Generalization to OCD-GMAE62
Evaluated on 62 diverse surface–adsorbate pairs, AdsMind retains high reliability (98.8% success rate for Full, 89.5% for 1-Shot), with a mean paired energy penalty for 1-Shot of +0.329 eV relative to Full. Cross-backend dispersion is similarly abated (mean range 0.183 eV for Full, 0.316 eV for 1-Shot). Iterative feedback is most advantageous for complex adsorbates and surface chemistry; the trade-off between reliability and exploration breadth is evident, with rare cases of over-pruning observed in backend-dependent contexts.

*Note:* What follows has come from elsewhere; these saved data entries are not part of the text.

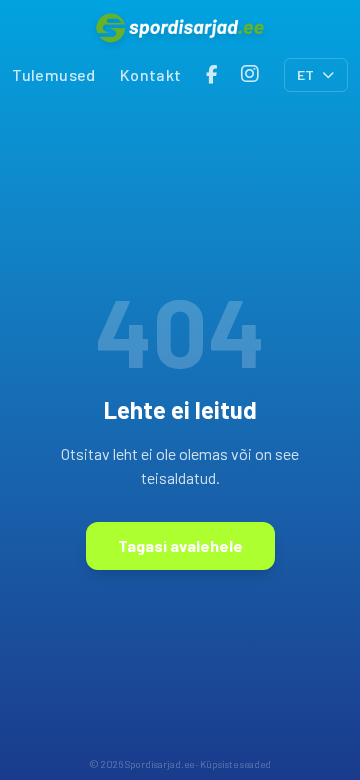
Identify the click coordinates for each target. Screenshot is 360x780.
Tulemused (54, 74)
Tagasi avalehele (180, 545)
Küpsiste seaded (235, 764)
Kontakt (151, 74)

Figure 5: (a) Energy difference ΔE for ablation variants on OCD-GMAE62; (b) Run-to-run stability audit—repeatability is strongest for closed-loop Full.

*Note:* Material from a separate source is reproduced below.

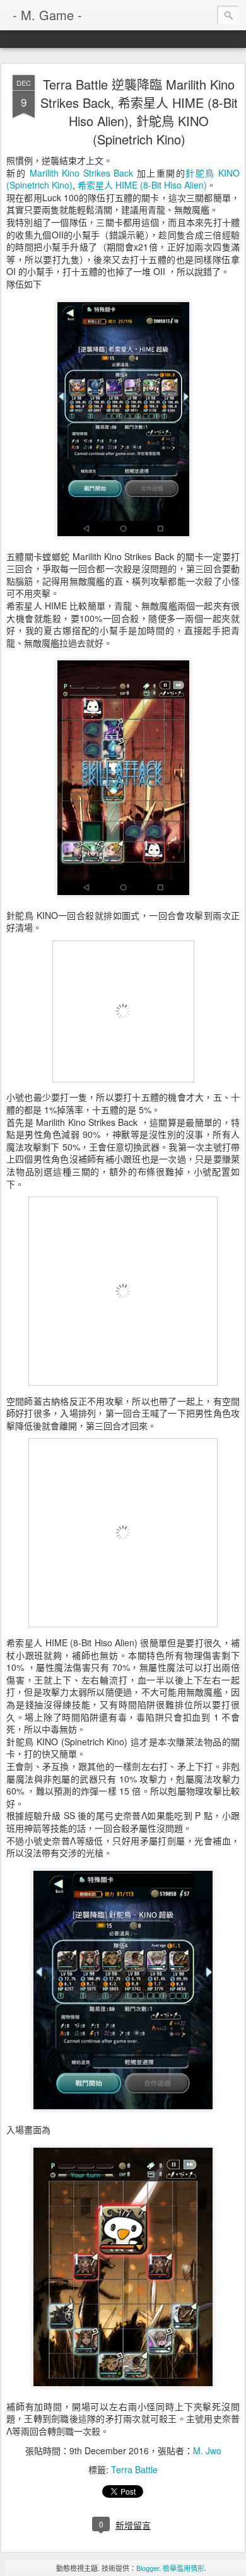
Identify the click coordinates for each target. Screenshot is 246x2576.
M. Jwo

Theoretical and Practical Implications
AdsMind’s iterative, feedback-conditioned framework advances autonomous chemical discovery by ensuring self-correction and interpretability in adsorption-search pipelines. The integration of Chemical Slip diagnostics provides a mechanism to monitor and adapt to geometric and chemical failures, closing the gap between symbolic hypothesis generation and physical realization. Backend independence and minimal MLFF requirements position AdsMind for scalable, reproducible deployment in high-throughput workflows. However, the trade-off between reliability and global exploration remains: FORBID and rapid termination can suppress low-energy basins, especially for complex systems.

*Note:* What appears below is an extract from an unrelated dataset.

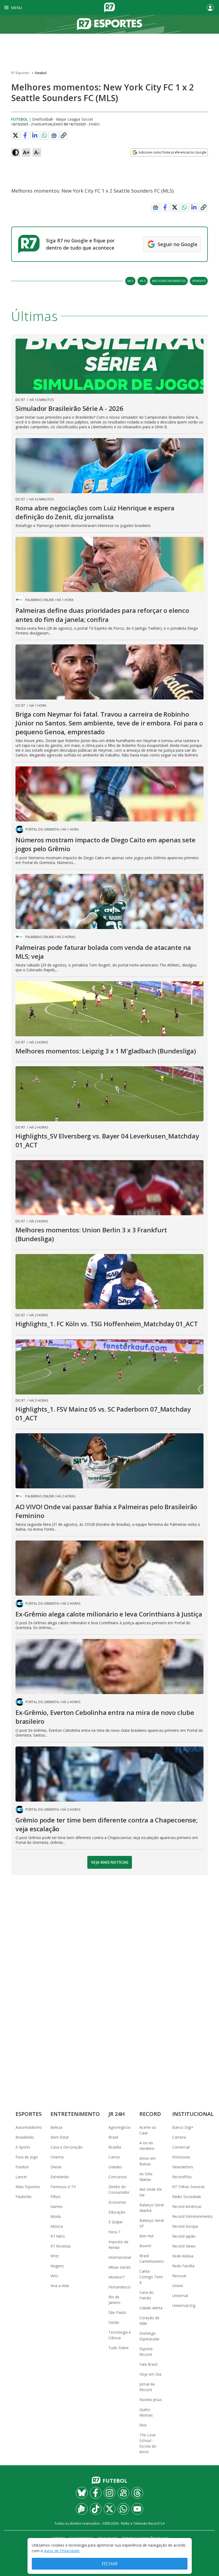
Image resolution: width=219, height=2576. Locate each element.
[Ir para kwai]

Practically, AdsMind offers robust, interpretable catalysis-screening for large surface libraries, facilitating MLFF-driven high-throughput search with minimal DFT validation overhead. Theoretically, its architecture is extensible to defected surfaces, co-adsorption, solvation, and electrochemical scenarios, given appropriate MLFF and schema augmentations. Persistent cross-case memory and adaptive constraint relaxation represent open research directions for further reliability and exploration improvements.
Conclusion
AdsMind operationalizes a closed-loop, multi-agent system integrating LLM planning and MLFF structural feedback, facilitating self-correcting discovery of adsorption configurations with strong success rates, backend robustness, and interpretability. The combination of feedback-conditioned replanning, geometric diagnostics, and minimal computational budget delivers practical and theoretical advances for autonomous catalysis workflows. Extensions to broader chemical environments and relaxation of architectural constraints constitute promising future avenues.